The terrace this one opened onto was mostly residential, the walls lined with doors and windowboxes and broad shallow concrete planters full of vegetation. Pausing to make sure he wasn’t being observed, he dumped his overnight bag in one of the planters, hiding it among the foliage. A few metres further on, he stopped at one door, and slipped a mask over the exposed parts of his face. It sealed itself to the material of the isolation suit, trapping skin flakes and all kinds of forensic evidence inside. He waved his phone at the door, and there was a click as it unlocked.
Inside was cooler, a quiet draft of aircon – the EcoState was so efficiently insulated from the permafrost it was excavated from, mainly to stop it melting its way to the centre of the Earth, that without some kind of cooling system the apartments would have eventually become uninhabitable – and smelled of eco-friendly cleaning materials and floor polish.
The front door opened into a small receiving room with cupboards and a rack of coats. This led to a flight of stairs up to a large airy living room, sparsely-furnished. He walked through the apartment carefully, looking for signs that someone had carried out a search. The people who had prepared the apartment had left tells – fine layers of dust, hairs spit-glued across door-jambs; basically stuff from twentieth century espionage novels because frankly no one did this kind of thing any more and nobody would notice them – to mark the passage of the unwary, and he was carrying an itemised list of them in his head without quite realising it. He checked the three bedrooms, kitchen, dining room, utility room, and bathroom, and none of the tells seemed to have been disturbed. Only then did he go back downstairs and take the tools from one of the cupboards in the reception room.
The tools were in two cases, each about large enough to hold a big power drill. He took them upstairs and opened them on the living room coffee table. Inside, nested in foam, were items which at first glance would have seemed more or less incomprehensible to a casual observer.
Spencer went over to the window and looked out. On this floor, he was above head-height of residents passing by on the terrace. He knelt down until his head was more or less level with the top of the coffee table and looked again. The terraces wound around the inside of the old pit in a huge gentle spiral, covered in vegetation. From where he was kneeling, Spencer could see all the way across the great open space to the other side of the spiral, maybe ten or fifteen metres lower than his position. He took a monocular from one of the cases and focused on a certain spot along the opposite terrace, where a number of people seemed to be congregating. He took out his phone and checked the time. He was on schedule, to within a minute or so. A lot of time and effort had been taken to make sure he was here, in this place, at this time, but the things in his head, the things he had been told in London, didn’t allow him to think about that. He wasn’t even aware that he had been told anything. This was this and that was that, and he was doing it because he was doing it.

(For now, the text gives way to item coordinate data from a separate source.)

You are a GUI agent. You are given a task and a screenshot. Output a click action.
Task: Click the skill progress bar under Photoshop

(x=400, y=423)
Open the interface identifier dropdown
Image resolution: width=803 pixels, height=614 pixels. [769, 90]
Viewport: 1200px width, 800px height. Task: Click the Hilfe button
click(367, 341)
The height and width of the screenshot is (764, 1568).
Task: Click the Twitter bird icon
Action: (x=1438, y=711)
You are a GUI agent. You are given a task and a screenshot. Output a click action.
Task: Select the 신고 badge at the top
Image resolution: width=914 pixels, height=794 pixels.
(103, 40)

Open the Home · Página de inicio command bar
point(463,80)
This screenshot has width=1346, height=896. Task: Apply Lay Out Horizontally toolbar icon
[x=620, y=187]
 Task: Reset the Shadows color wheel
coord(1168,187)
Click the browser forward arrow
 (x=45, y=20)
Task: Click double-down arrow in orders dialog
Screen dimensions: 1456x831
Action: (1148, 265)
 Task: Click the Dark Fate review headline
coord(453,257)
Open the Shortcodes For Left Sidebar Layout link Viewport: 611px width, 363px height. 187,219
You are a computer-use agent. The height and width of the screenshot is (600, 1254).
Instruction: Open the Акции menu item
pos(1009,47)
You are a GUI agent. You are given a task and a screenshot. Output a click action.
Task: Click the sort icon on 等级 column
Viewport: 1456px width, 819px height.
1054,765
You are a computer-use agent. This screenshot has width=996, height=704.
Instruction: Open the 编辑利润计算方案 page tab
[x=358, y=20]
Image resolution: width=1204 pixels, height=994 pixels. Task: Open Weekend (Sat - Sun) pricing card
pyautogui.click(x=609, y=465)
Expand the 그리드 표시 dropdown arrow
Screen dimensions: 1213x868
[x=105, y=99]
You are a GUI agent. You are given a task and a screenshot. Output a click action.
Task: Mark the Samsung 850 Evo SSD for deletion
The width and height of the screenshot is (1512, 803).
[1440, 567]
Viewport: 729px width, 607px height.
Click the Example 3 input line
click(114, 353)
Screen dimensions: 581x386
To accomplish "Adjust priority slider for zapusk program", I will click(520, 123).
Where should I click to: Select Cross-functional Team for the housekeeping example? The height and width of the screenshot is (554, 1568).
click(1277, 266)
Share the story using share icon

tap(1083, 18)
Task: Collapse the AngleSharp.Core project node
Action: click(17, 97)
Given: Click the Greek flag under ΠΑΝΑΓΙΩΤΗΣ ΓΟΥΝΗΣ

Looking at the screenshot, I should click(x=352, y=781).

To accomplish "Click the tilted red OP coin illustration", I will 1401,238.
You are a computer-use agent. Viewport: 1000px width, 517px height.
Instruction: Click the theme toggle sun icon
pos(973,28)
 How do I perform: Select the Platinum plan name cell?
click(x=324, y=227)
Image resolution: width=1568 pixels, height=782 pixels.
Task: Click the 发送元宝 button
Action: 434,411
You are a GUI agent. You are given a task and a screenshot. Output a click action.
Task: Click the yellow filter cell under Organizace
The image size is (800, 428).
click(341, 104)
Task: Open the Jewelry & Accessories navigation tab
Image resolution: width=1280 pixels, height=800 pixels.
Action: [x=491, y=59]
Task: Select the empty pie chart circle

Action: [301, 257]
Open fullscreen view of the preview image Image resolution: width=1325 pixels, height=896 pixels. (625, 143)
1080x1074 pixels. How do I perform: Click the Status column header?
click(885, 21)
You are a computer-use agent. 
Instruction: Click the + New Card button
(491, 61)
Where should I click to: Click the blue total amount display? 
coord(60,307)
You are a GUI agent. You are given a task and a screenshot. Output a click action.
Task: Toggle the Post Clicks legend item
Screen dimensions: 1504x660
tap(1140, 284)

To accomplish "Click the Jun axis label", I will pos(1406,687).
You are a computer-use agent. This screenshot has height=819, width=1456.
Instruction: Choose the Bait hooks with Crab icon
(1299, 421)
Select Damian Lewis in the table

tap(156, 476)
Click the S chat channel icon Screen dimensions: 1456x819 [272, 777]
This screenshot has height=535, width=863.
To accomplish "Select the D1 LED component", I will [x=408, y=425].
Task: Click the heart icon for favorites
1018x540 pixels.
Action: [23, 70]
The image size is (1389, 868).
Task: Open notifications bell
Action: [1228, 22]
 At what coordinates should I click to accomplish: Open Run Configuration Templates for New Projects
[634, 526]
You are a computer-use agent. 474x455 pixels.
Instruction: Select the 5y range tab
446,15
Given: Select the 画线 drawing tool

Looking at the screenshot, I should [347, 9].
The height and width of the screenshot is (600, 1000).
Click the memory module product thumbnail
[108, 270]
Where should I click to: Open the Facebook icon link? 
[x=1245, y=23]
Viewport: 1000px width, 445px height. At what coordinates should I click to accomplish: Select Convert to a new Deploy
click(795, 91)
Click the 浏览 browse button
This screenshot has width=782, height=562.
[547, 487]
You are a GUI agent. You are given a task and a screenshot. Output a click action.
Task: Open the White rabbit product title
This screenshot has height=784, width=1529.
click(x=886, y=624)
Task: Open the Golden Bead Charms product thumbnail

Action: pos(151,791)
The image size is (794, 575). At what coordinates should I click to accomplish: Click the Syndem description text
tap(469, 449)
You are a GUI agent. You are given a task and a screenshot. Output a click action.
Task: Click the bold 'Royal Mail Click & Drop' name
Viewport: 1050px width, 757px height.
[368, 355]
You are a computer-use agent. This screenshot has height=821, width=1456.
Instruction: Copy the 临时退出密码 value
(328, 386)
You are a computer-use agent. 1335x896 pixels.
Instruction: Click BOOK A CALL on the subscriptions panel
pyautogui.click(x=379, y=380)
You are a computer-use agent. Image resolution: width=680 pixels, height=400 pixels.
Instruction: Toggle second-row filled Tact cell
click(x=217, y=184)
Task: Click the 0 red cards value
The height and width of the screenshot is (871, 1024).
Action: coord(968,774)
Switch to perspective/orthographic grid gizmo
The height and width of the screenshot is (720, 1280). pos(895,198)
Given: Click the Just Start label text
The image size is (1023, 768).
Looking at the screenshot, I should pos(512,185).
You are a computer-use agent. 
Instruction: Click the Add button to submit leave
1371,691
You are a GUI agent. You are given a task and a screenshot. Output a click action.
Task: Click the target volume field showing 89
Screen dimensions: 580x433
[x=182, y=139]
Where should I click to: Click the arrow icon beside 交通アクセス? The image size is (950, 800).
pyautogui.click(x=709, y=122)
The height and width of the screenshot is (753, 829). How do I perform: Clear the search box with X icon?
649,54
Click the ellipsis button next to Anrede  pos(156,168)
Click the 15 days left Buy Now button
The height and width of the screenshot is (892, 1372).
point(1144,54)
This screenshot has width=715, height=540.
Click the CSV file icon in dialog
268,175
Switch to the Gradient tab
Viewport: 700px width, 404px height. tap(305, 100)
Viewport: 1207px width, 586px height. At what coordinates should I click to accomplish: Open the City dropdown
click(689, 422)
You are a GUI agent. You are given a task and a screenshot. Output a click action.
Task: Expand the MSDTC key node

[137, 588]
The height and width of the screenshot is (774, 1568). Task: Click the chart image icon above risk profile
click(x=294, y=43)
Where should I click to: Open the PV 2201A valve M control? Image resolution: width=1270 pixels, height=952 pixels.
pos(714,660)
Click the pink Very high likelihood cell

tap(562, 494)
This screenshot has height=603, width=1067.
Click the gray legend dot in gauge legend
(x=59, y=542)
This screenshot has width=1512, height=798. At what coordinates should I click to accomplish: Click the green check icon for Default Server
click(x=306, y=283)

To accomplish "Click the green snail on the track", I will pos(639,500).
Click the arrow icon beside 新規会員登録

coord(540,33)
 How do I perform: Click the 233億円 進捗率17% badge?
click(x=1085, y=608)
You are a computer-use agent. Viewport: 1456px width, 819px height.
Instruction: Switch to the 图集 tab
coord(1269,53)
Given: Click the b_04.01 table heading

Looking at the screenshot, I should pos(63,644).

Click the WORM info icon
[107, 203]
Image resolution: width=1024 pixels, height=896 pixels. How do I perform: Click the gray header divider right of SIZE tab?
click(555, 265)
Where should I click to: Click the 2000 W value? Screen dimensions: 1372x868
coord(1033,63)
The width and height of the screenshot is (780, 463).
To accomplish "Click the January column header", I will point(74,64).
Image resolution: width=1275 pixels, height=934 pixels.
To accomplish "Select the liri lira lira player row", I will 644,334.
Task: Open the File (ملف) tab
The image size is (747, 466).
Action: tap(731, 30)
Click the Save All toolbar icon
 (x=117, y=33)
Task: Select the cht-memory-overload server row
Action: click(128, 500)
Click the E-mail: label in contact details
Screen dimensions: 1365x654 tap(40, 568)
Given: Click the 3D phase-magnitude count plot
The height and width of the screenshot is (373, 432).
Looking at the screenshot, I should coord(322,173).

He went back to the table and started to remove the tools from their cases, laying them out on the coffee table and making sure everything was there because once he had gone on a job and a certain component had been missing and he’d had to pull the entire operation. Not his fault, of course, and he didn’t even think about the consequences for anyone else, because he wasn’t wired for it.
And it wasn’t going to happen this time. Everything was here. He started unhurriedly snapping components together, making sure each piece fitted and functioned before moving on to the next one. As he worked, a rifle took shape on the coffee table.